[START OF PAGE]
[p2p-hackers] Paradigma Question: DHT's or Small World?

Serguei Osokine Serguei.Osokine at efi.com
Thu Feb 3 18:12:31 UTC 2005


On Thursday, February 03, 2005 Bryan Turner wrote:
> Given my arguments above, the total work performed by the "system"
> to achieve a query is roughly equivalent between the two models.

	Uh, looks to me that given your arguments above the models are
logically equivalent, which says nothing about whether the work is 
the same or not.

	In fact, I can easily imagine the situations where the load
would be orders of magnitude different for Gnutella and DHTs.

	Best wishes -
	S.Osokine.
	3 Feb 2005.

-----Original Message-----
From: p2p-hackers-bounces at zgp.org [mailto:p2p-hackers-bounces at zgp.org]On
Behalf Of Bryan Turner
Sent: Thursday, February 03, 2005 8:35 AM
To: 'Peer-to-peer development.'
Subject: RE: [p2p-hackers] Paradigma Question: DHT's or Small World? 


Regarding Small World vs DHT;

	Pedantically, there is no difference.. you can map a DHT to Small
World by viewing the domain of the DHT (it's keyspace) to be the semantic
information sought by the peers.  Thus, peers which seek nearby points in
the keyspace are linked by Small World links, while those which seek distant
points are only occasionally referenced.

	The difference that is being argued is what the USER is interested
in versus what the PEER is interested in.  In a DHT, the peer is required to
be interested in keys which  conform to some dynamic metric based on the
specific model of DHT being used, while there is no model for the user's
interests.

	I'm not arguing for or against Small World - simply that the models
are equally expressive and thus equally capable of implementing each other's
features.  Just something to keep in mind.

And to keep things on track:

	Gwendal, I like your explanation of a user's semantic profile, it's
very crisp and approachable.  It's been difficult to explain to colleagues
in the past, next time I'll use your words.  ;)

	In the following by "Gnutella", I mean "Gnutella-like systems".
Please do not be offended by my mis-representation of the specific features
supported by Gnutella.

	I see publishing between the two mediums in a different light.
While it seems simpler to publish under Gnutella, there are tradeoffs that
you haven't pointed out.  For instance, single-word queries and exact-file
searches are significantly more difficult under the Gnutella model exactly
because your query must reach all your 'friends' - and return from all of
them!  In effect you get worst-case performance for every query.

	DHTs achieve best-case performance for this type of query, but are
burdened by a more complex publishing process.

	I would also like to argue that full-text indexing on all documents
is equally difficult for *both* models.  My reasoning follows from the
processing requirements (in any model) to index/query a full document:
	1. Process a document to produce an index.
	2. Store the index for future retrieval.
	3. Provide query capability to a client.
	4. Discover relevant indexes to a query.
	5. Search the indexes for query terms.
	6. Return results

	It should be clear that #1, #3, and #6 are essentially the same
between the two models, as some entity must perform the same amount of work
for these steps regardless of how it is handled "under the covers".
[END OF PAGE]
[START OF DATA]
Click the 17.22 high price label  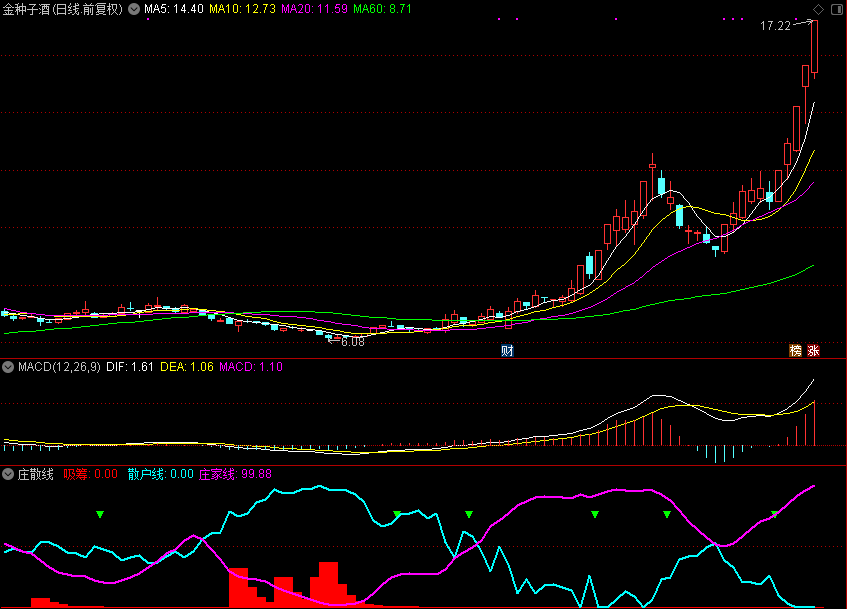pyautogui.click(x=774, y=26)
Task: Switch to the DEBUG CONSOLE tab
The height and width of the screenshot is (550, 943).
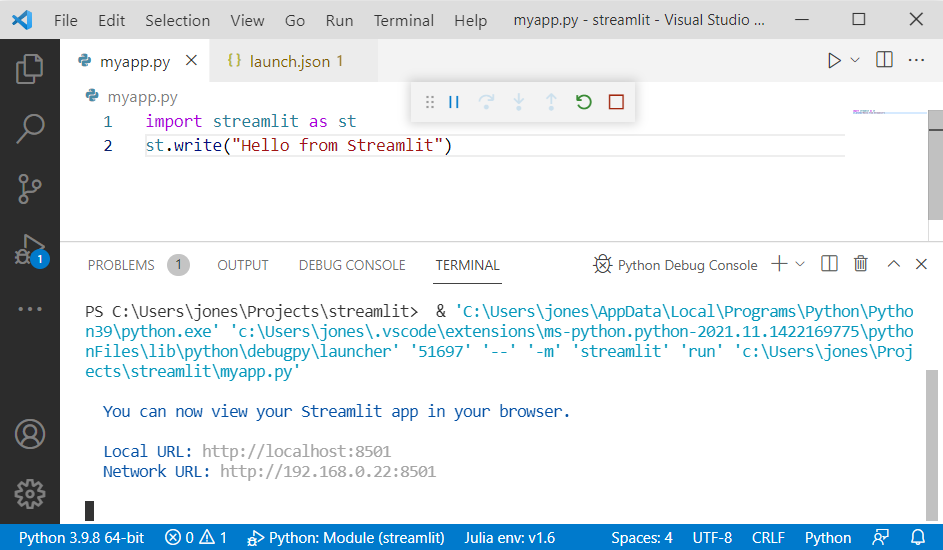Action: pos(352,265)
[END OF DATA]
DIRECTIVES -
(a) Answer these questions from the mailing-list thread:
(i) Which two kinds of queries does Bryan Turner say are significantly more difficult under the Gnutella model?
(ii) On what date and at what time was Bryan Turner's message sent?
(iii) Which numbered steps does Bryan Turner call essentially the same between the two models?
(b) Please quote from the mailing-list thread the part that opens with the words containing "On Thursday, February" and closes with "same or not.".

EXPECTED RESPONSES -
(a)
(i) Single-word queries and exact-file searches.
(ii) Thursday, February 03, 2005, at 8:35 AM.
(iii) Steps #1, #3, and #6.

(b)
On Thursday, February 03, 2005 Bryan Turner wrote:
> Given my arguments above, the total work performed by the "system"
> to achieve a query is roughly equivalent between the two models.

	Uh, looks to me that given your arguments above the models are
logically equivalent, which says nothing about whether the work is 
the same or not.